DESCRIPTION OF THE TASK: Using the listing below, set down exactly the lines from the one that contains "Image resolution: width=657" through the one that contains "This screenshot has height=868, width=451.", with no pictures.

MATERIAL FOR THIS TASK:
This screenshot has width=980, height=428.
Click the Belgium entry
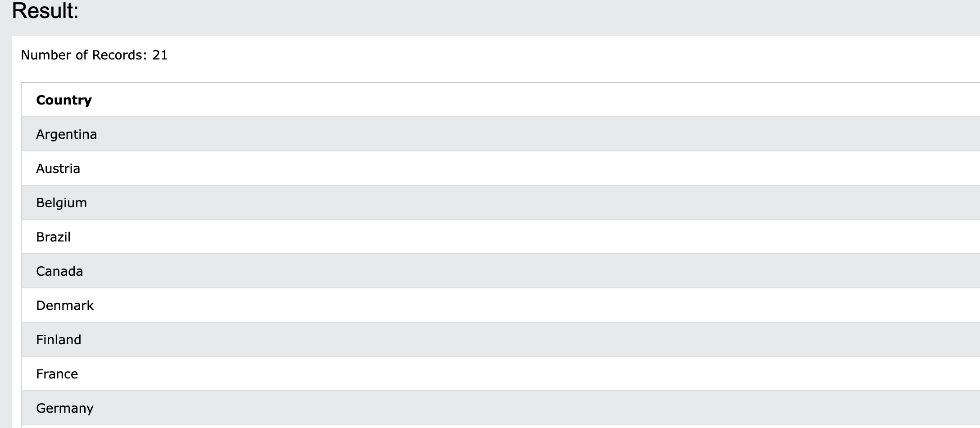[61, 203]
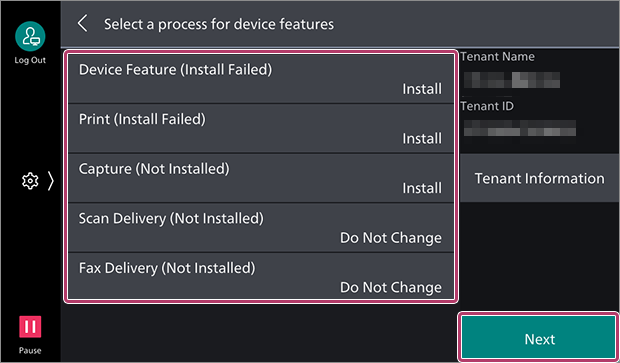Click the green Next button
Image resolution: width=620 pixels, height=363 pixels.
[539, 337]
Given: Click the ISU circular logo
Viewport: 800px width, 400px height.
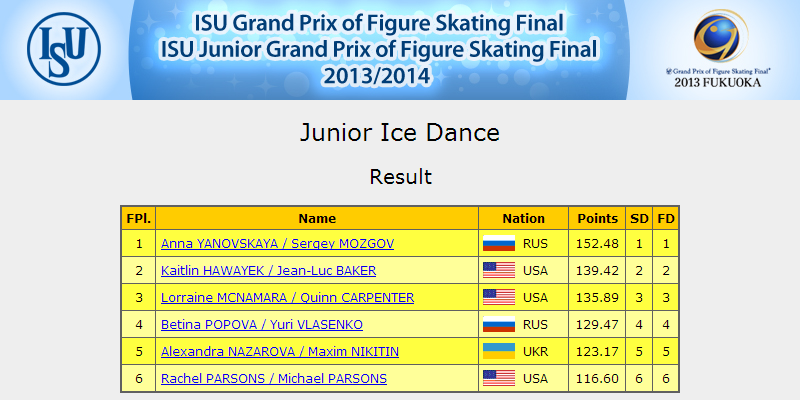Looking at the screenshot, I should [x=64, y=49].
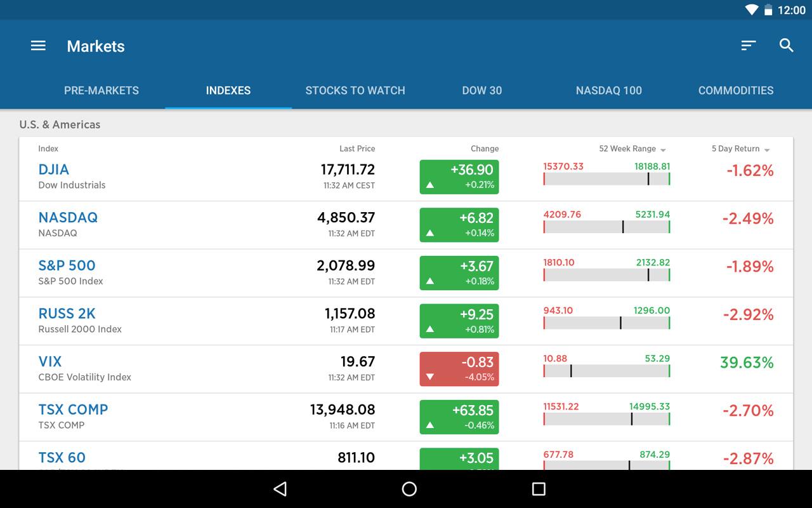Screen dimensions: 812x508
Task: Tap the DJIA 52 week range bar
Action: pos(606,178)
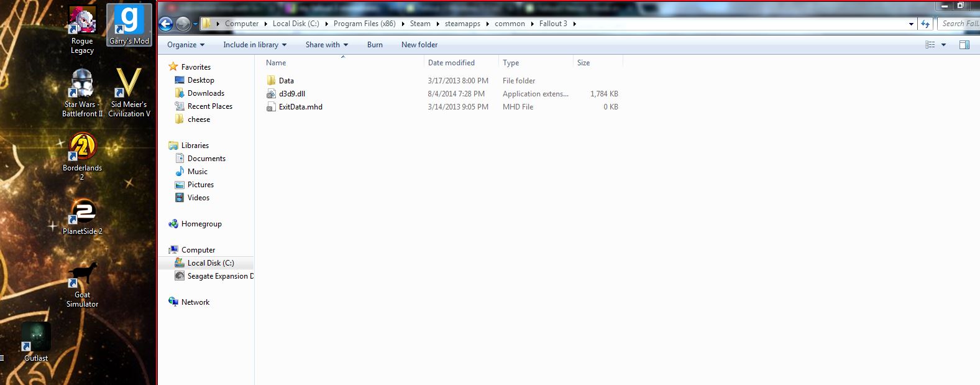Open change your view options dropdown
980x385 pixels.
click(x=943, y=45)
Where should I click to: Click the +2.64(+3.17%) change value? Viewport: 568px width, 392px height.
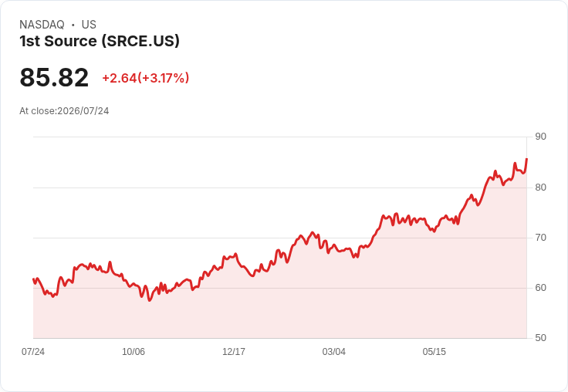pyautogui.click(x=146, y=78)
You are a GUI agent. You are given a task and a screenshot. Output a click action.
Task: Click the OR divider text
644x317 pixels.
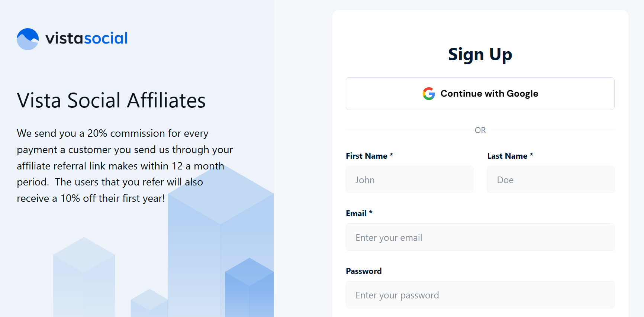click(x=480, y=130)
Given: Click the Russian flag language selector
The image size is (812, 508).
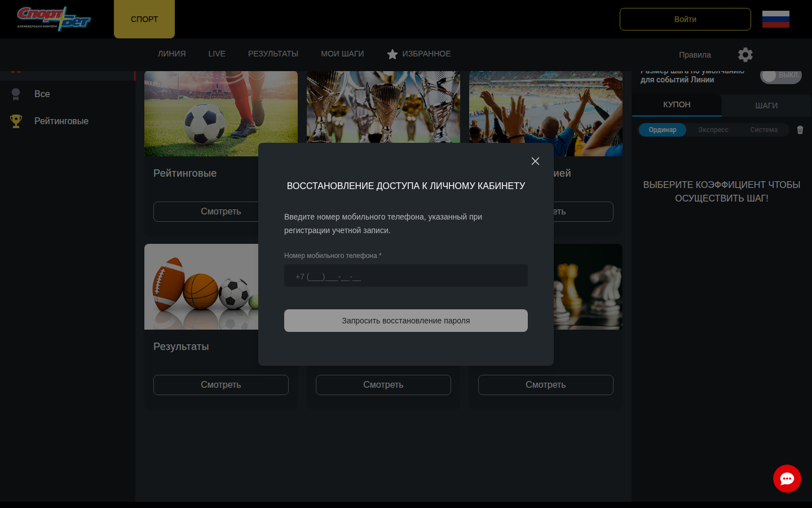Looking at the screenshot, I should 775,19.
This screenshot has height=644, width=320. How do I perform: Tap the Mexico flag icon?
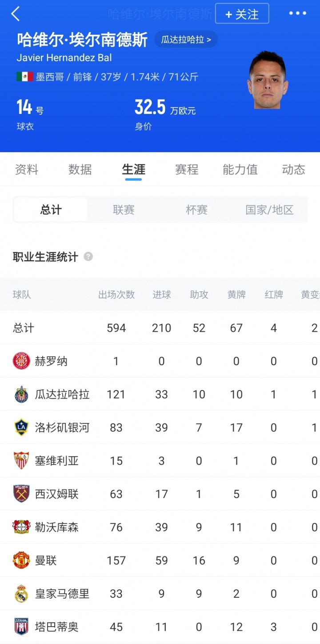[25, 77]
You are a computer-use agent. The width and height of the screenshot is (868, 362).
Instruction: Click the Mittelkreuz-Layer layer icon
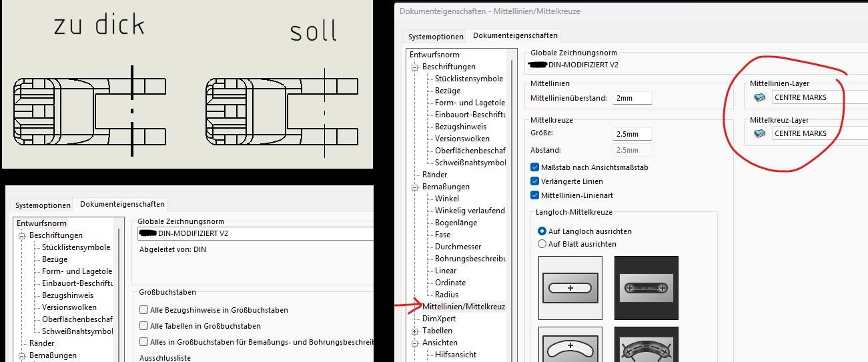tap(760, 133)
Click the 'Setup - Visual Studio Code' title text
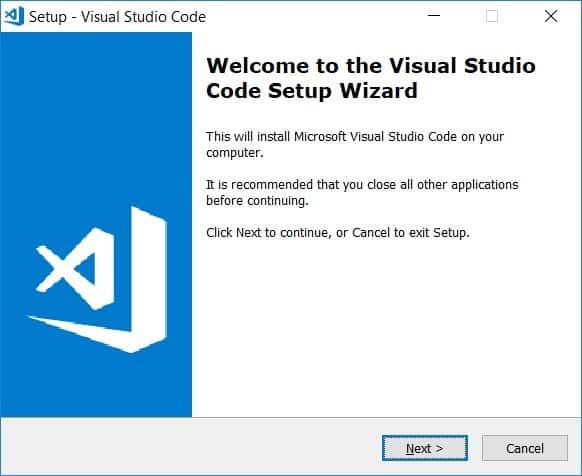The image size is (582, 476). [x=117, y=17]
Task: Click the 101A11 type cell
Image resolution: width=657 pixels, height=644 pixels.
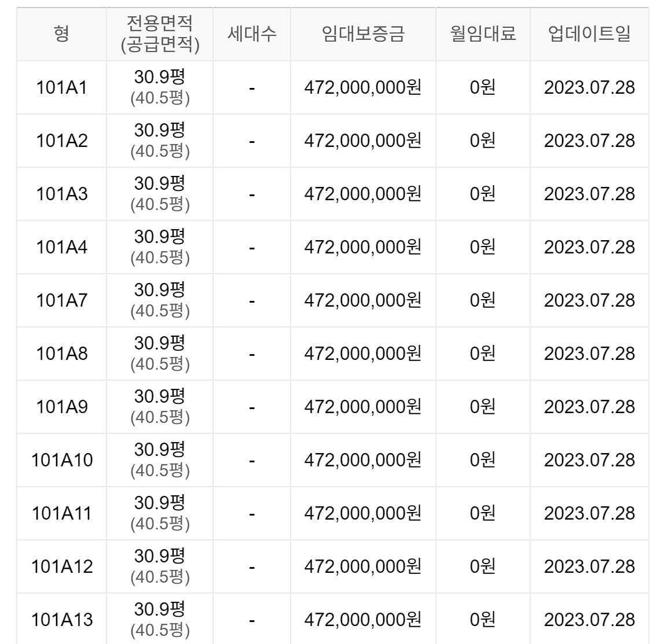Action: click(61, 513)
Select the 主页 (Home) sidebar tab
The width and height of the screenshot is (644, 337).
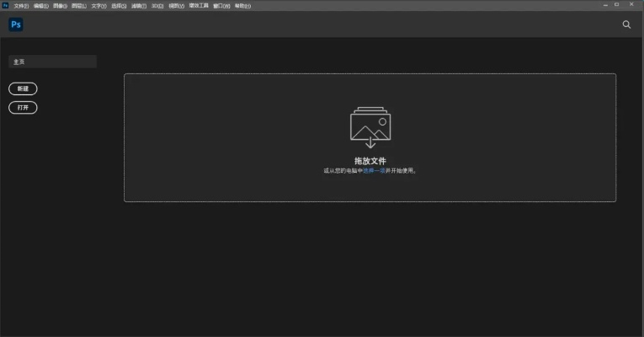52,62
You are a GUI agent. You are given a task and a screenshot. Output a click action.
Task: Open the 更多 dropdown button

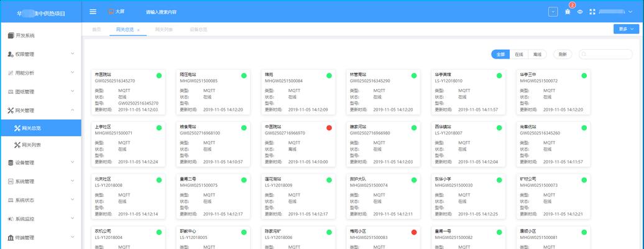[x=626, y=29]
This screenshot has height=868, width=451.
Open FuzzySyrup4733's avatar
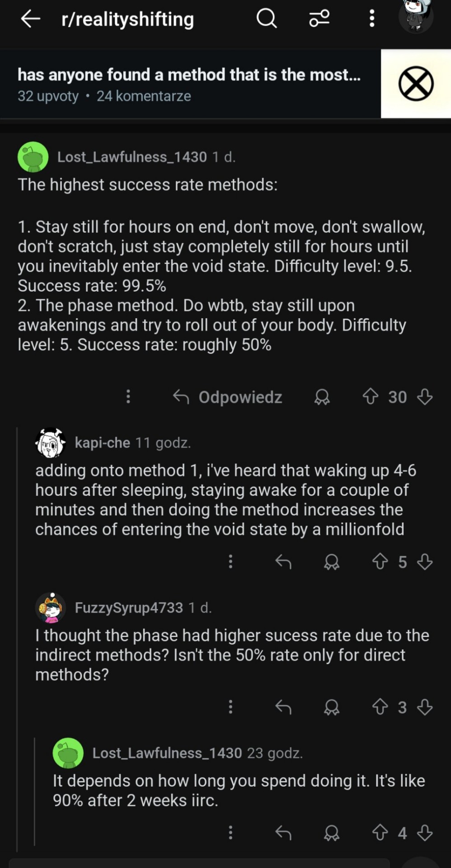51,608
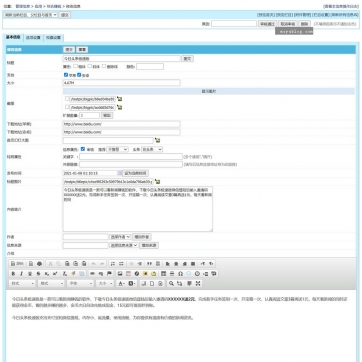Open the text color picker in editor
362x362 pixels.
tap(121, 283)

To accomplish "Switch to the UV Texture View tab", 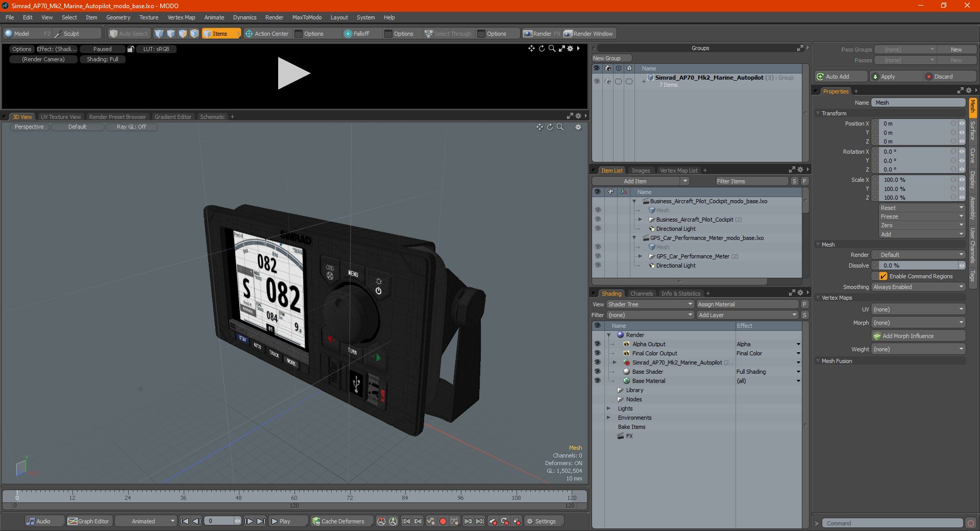I will [60, 117].
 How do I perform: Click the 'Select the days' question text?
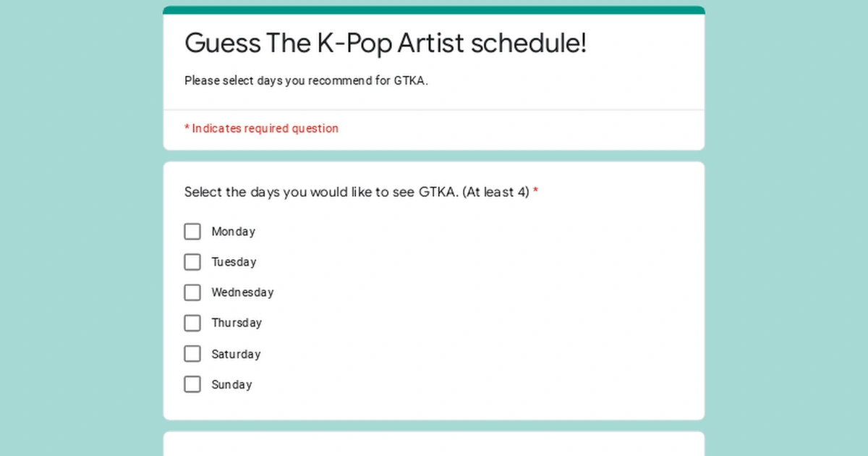click(x=357, y=193)
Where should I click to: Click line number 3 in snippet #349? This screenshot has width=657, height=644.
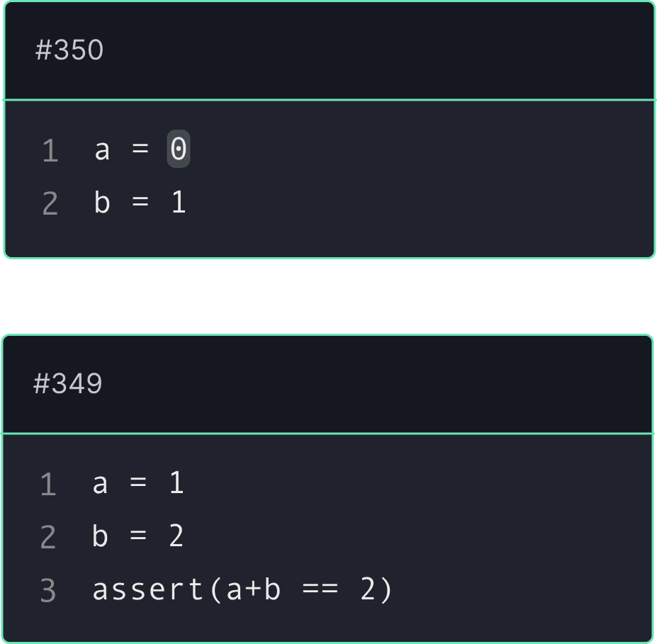tap(48, 590)
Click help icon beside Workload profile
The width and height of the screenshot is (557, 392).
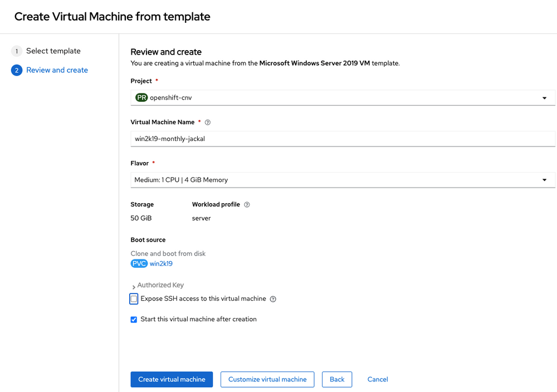point(246,204)
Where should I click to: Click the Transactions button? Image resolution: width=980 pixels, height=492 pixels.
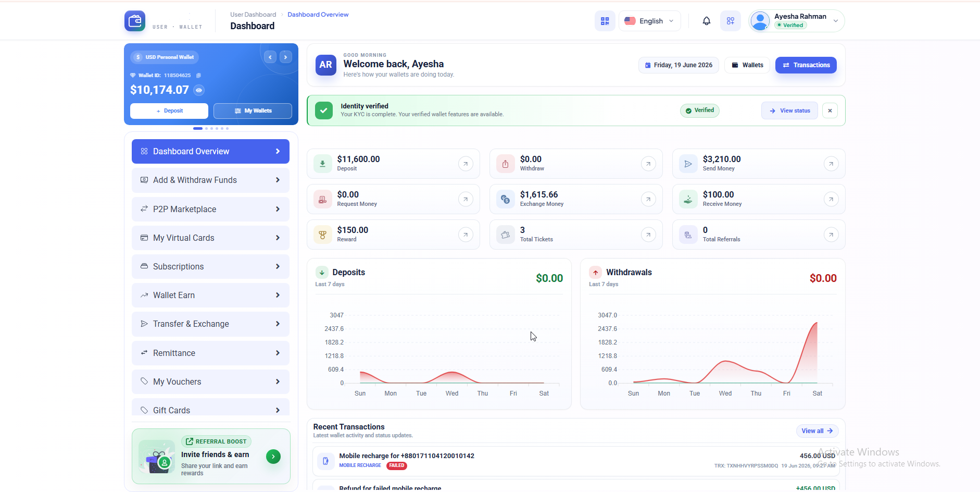[806, 65]
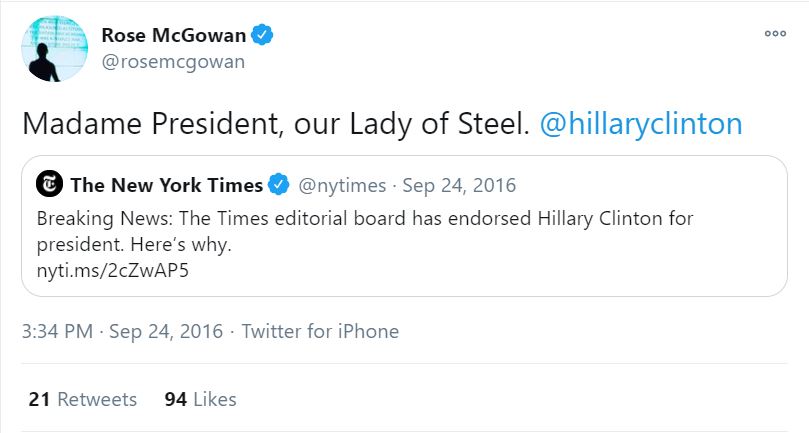View the 94 Likes list
This screenshot has height=433, width=809.
[x=200, y=399]
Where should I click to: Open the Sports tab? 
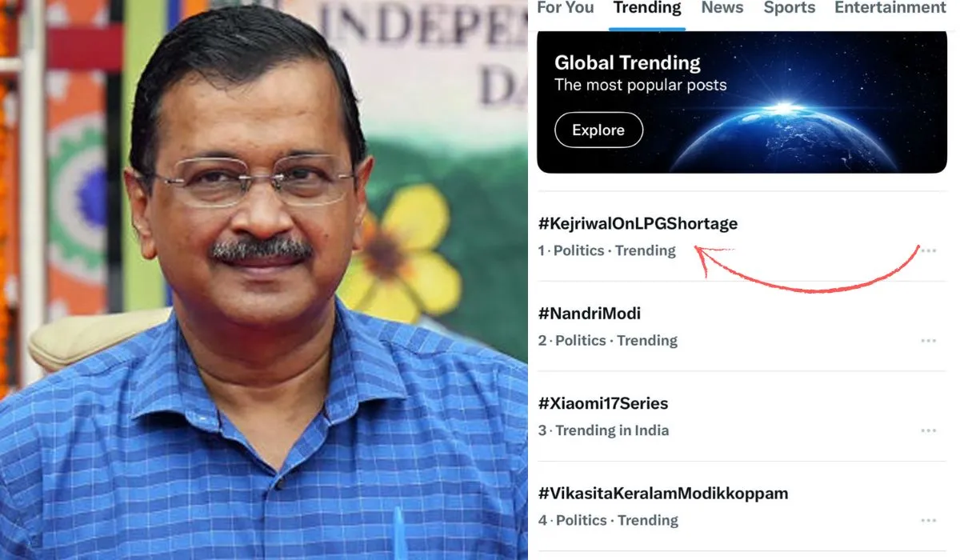pyautogui.click(x=789, y=8)
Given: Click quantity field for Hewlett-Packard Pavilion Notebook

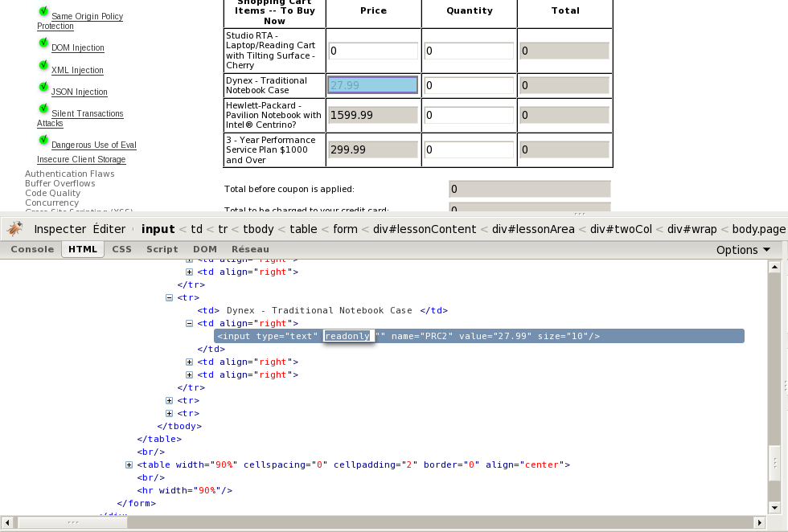Looking at the screenshot, I should click(x=469, y=115).
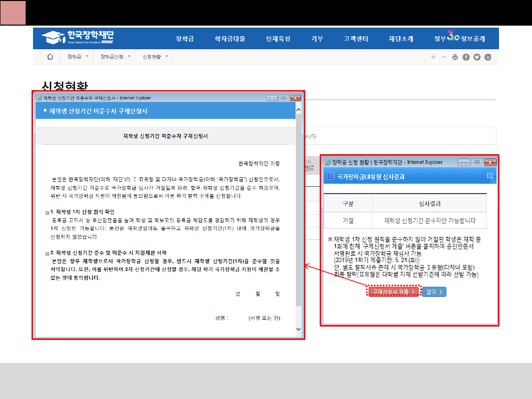Click the print page icon
This screenshot has width=532, height=399.
[455, 57]
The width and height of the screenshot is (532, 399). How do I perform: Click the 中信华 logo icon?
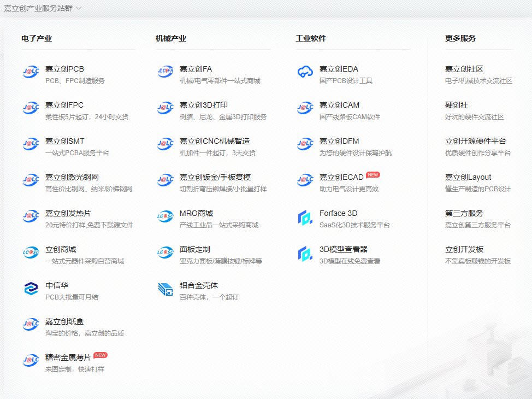31,289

ANSWER SPACE:
Image resolution: width=657 pixels, height=644 pixels.
Action: click(61, 513)
Select the 主页 (Home) sidebar tab
The width and height of the screenshot is (644, 337).
52,62
You are a GUI agent. You are given a task and a screenshot. Output a click action.
Task: Open the 更多 dropdown button

[x=626, y=29]
This screenshot has height=868, width=451.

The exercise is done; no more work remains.